__Set problem__.
Write the next part of the low-carb mille feuilles recipe, starting right after its final line.

__Page excerpt__.
There is also some limited evidence emerging that conjugated linoleic acids (CLA) – a type of fatty acids associated with dairy products – may be protective for heart health.
Products derived from milk are also rich sources of some essential micronutrients such as calcium, potassium and iodine. The University of Reading say that, for a number of reasons, these are more bioavailable from dairy products. That is, they are more likely to be absorbed by the human body from dairy, than from some other foods.
Recipe for Low-Carb Mille Feuilles
Low-Carb, Keto & Vegetarian. Free From Gluten, Sugar & Artificial Sweeteners.
For the Fat Head ‘Pastry’
- 180g/1½ cups grated mozzarella
- 100g/7/8 cup ground almonds/almond flour
- 30g/2 tbsp full-fat cream cheese
- ½ tsp white wine vinegar
- 1 medium egg
- ½ tsp xanthan gum (optional, but improves consistency – worth investing if you’re going to do a lot of low-carb baking)
For the Filling
- 150ml/10 tbsp double/heavy whipping cream
- 25g/1/8 cup powdered erythritol (or xylitol) sugar substitute (If you only have granulated erythritol, you can turn it into powder yourself by grinding it for a few seconds in a coffee grinder).

__Raw data__.
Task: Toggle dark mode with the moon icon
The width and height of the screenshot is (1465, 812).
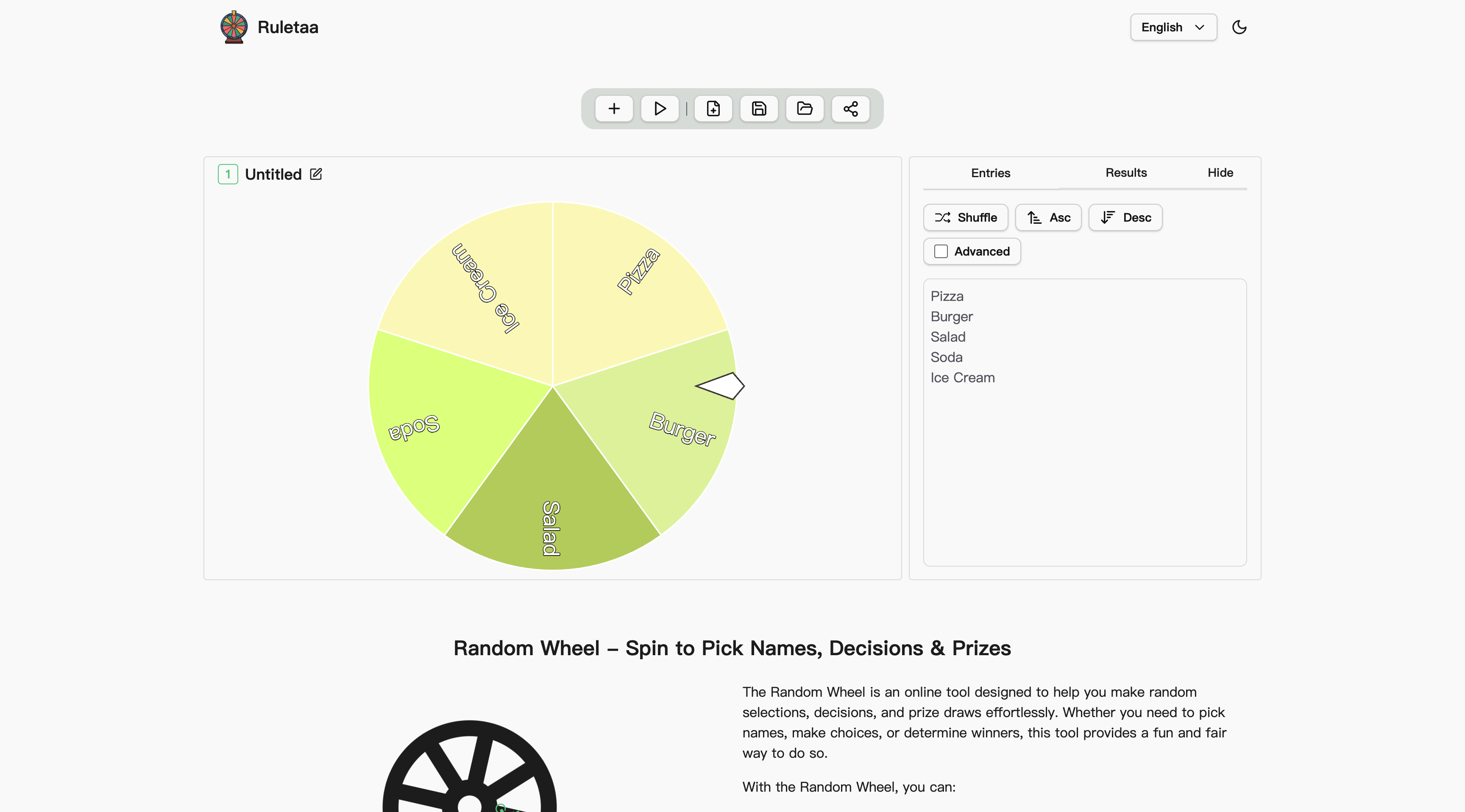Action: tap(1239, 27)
==
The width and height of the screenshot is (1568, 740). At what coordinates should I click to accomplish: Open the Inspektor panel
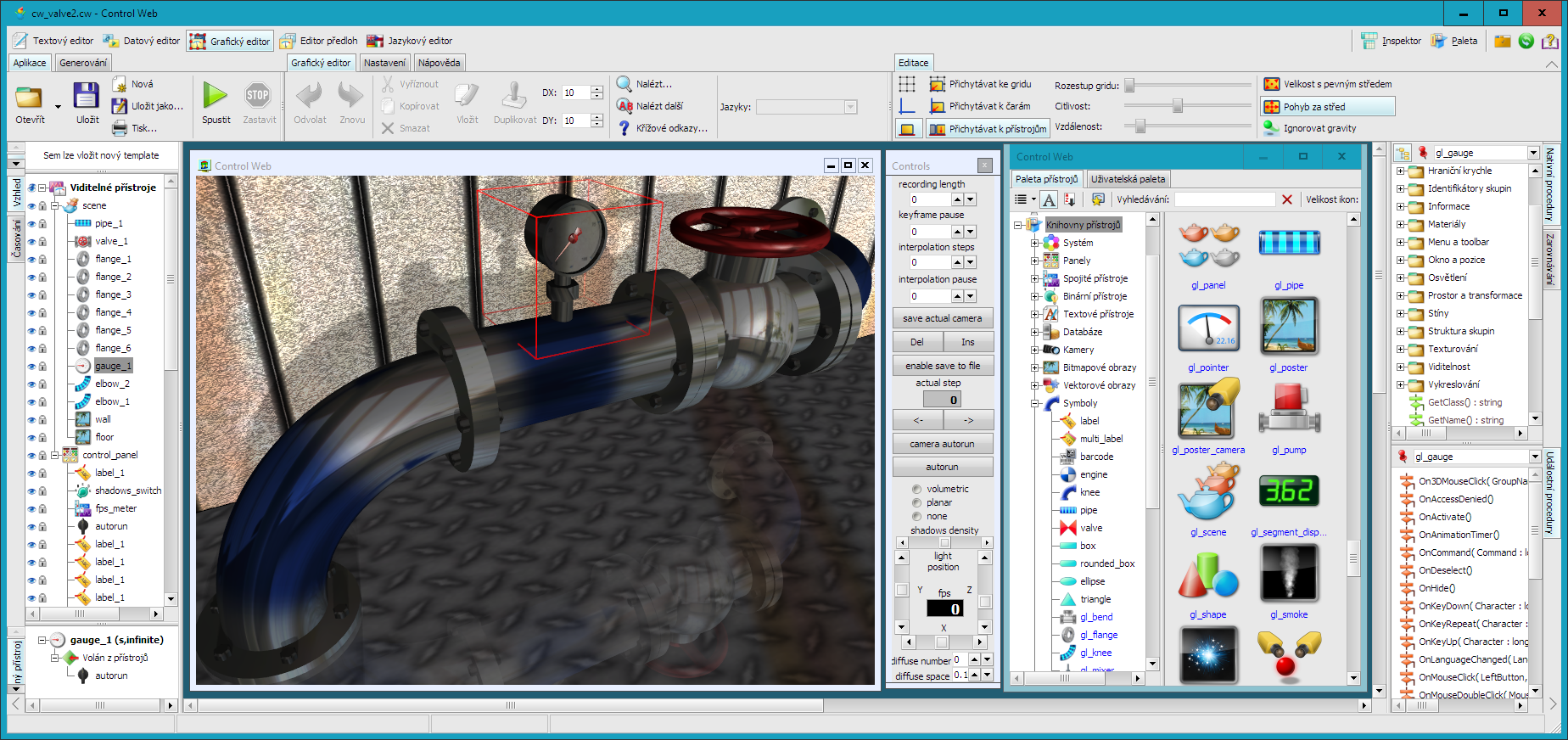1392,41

__In response__.
For the Icing/Frosting & Decoration
- 50g/¼ cup powdered erythritol (or xylitol) sugar substitute
- 1 tbsp water
- 20g/4 tspns very dark chocolate, broken into small pieces (Optional. I prefer 85% cocoa chocolate, but use one according to your preference & daily carb allowance).
- Make the Pastry: Preheat your oven to 200°C/180°C fan/400°F/Gas 6.
- Put mozzarella, cream cheese and ground almonds into a small saucepan and stir over medium heat until they have melted into each other. You can also melt the cheeses together by microwaving them for a minute or two if you prefer.
- Add the xanthan gum (if using), white wine vinegar and egg, and mix well until all is combined.
- Put the dough onto the middle of a large rectangle of greaseproof paper/baking parchment on your work surface. Place an equally sized rectangle of paper over the top of the dough and roll it out with a rolling pin until it is around a 1/2 inch thick and as rectangular as possible.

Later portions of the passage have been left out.